Syifa dan Alaska
Di koridor, seorang gadis berjalan tergesa-gesa dengan menundukkan kepalanya, sehingga wajah ayunya tertutupi rambut yang ia gerai. Ah ... jangan lupakan masker hijau yang tidak pernah terlepas dari wajahnya. Sebut saja dia Syifa, Syifa Maurice.
Tak memperhatikan keadaan sekitar, Syifa terus berjalan cepat agar lekas sampai di kelas terakhirnya untuk satu tahun terakhir ke depan.
Syifa benci situasi ini, di mana semua orang akan memandangnya. Banyak dari mereka yang penasaran akan Syifa, tapi tidak berani menanyakan langsung. Jika nekad, sama saja dengan menjemput ajal sendiri.
Tanpa dia sadari, tak jauh di depan sana ada seorang pria tampan. Pria yang selalu ada untuk Syifa.
“Aduh ...” Syifa meringis merasa dahinya terbentur.
“Kenapa nunduk lagi, hm? Alaska kan udah bilang jangan takut kalo mereka liatin Syifa.”
“Aska?” kaget Syifa saat tau kalau yang ditabraknya adalah Alaska.
Alaska tersenyum hangat pada gadis itu, mengacak rambut Syifa yang tergerai. Tatapan tajam dari Syifa menyala, Alaska hanya terkekeh melihatnya.
“Syifa kalo jalannya sambil nunduk, itu bakalan bikin mereka tambah ngeliatin.”
Syifa kembali menunduk dan bersuara dengan lirih, “Syifa takut, Aska ....”
“Kenapa harus takut?
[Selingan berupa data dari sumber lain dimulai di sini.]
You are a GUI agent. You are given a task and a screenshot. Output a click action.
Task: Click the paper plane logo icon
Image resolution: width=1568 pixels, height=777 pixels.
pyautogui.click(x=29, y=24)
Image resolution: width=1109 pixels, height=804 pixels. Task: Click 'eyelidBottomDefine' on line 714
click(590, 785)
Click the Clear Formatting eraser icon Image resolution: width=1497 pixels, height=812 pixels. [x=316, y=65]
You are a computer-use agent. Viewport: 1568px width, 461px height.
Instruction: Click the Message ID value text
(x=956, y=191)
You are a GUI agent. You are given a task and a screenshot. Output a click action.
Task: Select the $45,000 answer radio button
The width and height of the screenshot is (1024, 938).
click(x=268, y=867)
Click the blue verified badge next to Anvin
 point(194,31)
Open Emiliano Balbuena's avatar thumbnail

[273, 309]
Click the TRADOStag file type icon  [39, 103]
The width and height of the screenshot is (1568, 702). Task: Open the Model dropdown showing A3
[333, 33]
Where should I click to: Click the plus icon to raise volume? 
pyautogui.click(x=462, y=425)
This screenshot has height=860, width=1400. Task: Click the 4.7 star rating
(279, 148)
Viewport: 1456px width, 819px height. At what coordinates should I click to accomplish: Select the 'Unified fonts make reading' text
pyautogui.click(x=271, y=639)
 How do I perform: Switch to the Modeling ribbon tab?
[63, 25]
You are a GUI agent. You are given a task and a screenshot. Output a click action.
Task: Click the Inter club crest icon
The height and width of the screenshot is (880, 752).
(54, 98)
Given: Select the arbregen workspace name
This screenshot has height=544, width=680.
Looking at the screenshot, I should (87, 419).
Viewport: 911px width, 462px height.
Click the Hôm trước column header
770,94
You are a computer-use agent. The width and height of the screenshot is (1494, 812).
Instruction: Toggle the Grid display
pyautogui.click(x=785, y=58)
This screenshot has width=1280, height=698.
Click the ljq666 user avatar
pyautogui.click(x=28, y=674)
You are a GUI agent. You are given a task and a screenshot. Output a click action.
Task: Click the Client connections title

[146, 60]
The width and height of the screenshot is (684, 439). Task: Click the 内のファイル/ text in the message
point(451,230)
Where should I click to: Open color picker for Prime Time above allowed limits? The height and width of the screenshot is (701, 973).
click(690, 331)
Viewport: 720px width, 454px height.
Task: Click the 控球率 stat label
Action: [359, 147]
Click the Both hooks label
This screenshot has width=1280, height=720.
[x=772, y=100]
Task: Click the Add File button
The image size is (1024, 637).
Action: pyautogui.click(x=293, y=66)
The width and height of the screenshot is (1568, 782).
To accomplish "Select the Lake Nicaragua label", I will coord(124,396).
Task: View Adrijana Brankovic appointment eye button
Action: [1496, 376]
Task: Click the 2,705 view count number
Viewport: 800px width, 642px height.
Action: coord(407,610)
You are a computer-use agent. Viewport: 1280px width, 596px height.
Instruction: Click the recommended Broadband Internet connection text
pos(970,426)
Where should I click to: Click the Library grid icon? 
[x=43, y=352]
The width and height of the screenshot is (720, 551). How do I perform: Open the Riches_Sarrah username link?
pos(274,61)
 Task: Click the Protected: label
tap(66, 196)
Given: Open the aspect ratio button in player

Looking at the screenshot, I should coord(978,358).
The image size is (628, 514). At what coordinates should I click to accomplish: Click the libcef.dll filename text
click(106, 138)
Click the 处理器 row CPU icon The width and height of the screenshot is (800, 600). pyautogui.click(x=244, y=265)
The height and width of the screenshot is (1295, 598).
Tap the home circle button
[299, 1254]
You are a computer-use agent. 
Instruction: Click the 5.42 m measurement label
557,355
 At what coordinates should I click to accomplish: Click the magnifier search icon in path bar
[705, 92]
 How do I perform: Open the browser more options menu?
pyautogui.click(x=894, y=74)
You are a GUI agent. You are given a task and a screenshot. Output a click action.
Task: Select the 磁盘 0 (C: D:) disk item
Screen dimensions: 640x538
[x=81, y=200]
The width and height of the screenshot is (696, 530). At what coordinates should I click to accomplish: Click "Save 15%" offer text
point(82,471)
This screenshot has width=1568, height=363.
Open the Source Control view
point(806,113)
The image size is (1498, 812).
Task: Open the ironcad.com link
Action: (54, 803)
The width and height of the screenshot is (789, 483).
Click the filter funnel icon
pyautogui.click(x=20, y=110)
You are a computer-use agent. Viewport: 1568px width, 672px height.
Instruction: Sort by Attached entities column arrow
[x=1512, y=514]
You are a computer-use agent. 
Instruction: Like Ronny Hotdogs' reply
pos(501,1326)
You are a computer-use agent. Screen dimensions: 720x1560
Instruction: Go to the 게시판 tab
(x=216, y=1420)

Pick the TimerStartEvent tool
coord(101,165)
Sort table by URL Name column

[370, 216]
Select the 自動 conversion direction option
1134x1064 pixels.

Mereka juga gak akan makan Syifa,” ungkap Alaska dengan nada sok serius.
“Resek banget, sih, Aska!” Syifa mendesis, tak habis pikir dengan pikiran Alaska.
“Lagian, ya, kalaupun ada, siapa juga yang mau makan Syifa? Syifa itu kurus kering gak ada daging!” jelas Alaska disertai tawanya yang membuat orang di sekitar menatap aneh mereka berdua.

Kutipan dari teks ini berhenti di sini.